Clinical Sciences/Health Conditions
Mohammad Tariqul Islam, FCPS
Associate Professor
Bangladesh Medical Universoty (BMU)
DHAKA, Dhaka, Bangladesh
Anika Tasnim, MPH
Research Associate
Bangladesh Medical University
Dhaka, Dhaka, Bangladesh
Taslim Uddin, FCPS, FRCP (he/him/his)
Professor
Bangladesh Medical University
Dhaka, Dhaka, Bangladesh
AKM Salek, FCPS
Professor
Bangladesh Medical University
Dhaka, Dhaka, Bangladesh
Farjina Yeasmeen, MPH
Research Assistant
Bangladesh Medical University
Dhaka, Dhaka, Bangladesh
Arna Chowdhury, MPH
Research Assistant
Bangladesh Medical University
Dhaka, Dhaka, Bangladesh
Keertika Orchi, MPH
Research Assistant
Bangladesh Medical University
Dhaka, Dhaka, Bangladesh
M Atiqul Haque, PhD
Professor
Bangladesh Medical University
Dhaka, Dhaka, Bangladesh
PRISMA 2020-compliant systematic review (PROSPERO CRD42024512418). Searched six databases (PubMed, CINAHL, Scopus, Embase, APA PsycNET, Web of Science) August 7-8, 2024, for 2000–2024 English cross-sectional studies on SCI sexual well-being in adults ≥18 years; included reference/grey literature checks. Included peer-reviewed original data only; excluded non-cross-sectional, pediatric/pregnant, reviews/protocols. Rayyan for deduplication and dual independent screening (four reviewers); data extraction by three using piloted Excel; AXIS quality assessment (84.6% high quality). Narrative synthesis (sexual activity/adjustment); no meta-analysis due to heterogeneity. 26 studies, 3805 participants.
Results:
From 26 cross-sectional studies (n=3805 adults with SCI), sexual activity declined markedly post-injury: frequency dropped (e.g., >50% reduction in intercourse), erectile function impaired in most men (60-100% dysfunction), ejaculation/orgasm capability fell (20-50% retained), women reported reduced arousal/lubrication (30-60% affected) and altered sensation. Many shifted to non-genital stimulation, kissing/touching, or fantasy for intimacy.
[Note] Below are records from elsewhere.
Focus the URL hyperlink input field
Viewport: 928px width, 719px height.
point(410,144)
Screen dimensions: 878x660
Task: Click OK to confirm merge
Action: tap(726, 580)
Sexual adjustment was more psychosocial than physical: key barriers included body image issues, low self-confidence, fear of rejection, and decreased libido (affecting 40-70%). Positive adjustment correlated strongly with partner support, relationship quality, and communication; stable partnerships reduced embarrassment/dysfunction. Over time, some improved via mutual adaptation. Psychological/relational factors outweighed injury level/severity in predicting satisfaction and reintegration.
Conclusion:
Spinal cord injury severely impairs sexual well-being, reducing activity (frequency, arousal, erection/ejaculation in men, lubrication/orgasm in women) and satisfaction. Psychosocial factors—body image issues, low confidence, fear of rejection—often outweigh physical limitations. Positive adjustment relies on partner support, communication, and adaptive intimacy strategies; injury severity matters less than relational quality. Comprehensive rehabilitation must include sexual counseling, psychological support, and partner involvement to promote reintegration, intimacy, and quality of life. Sexual health integration into routine SCI care is critical.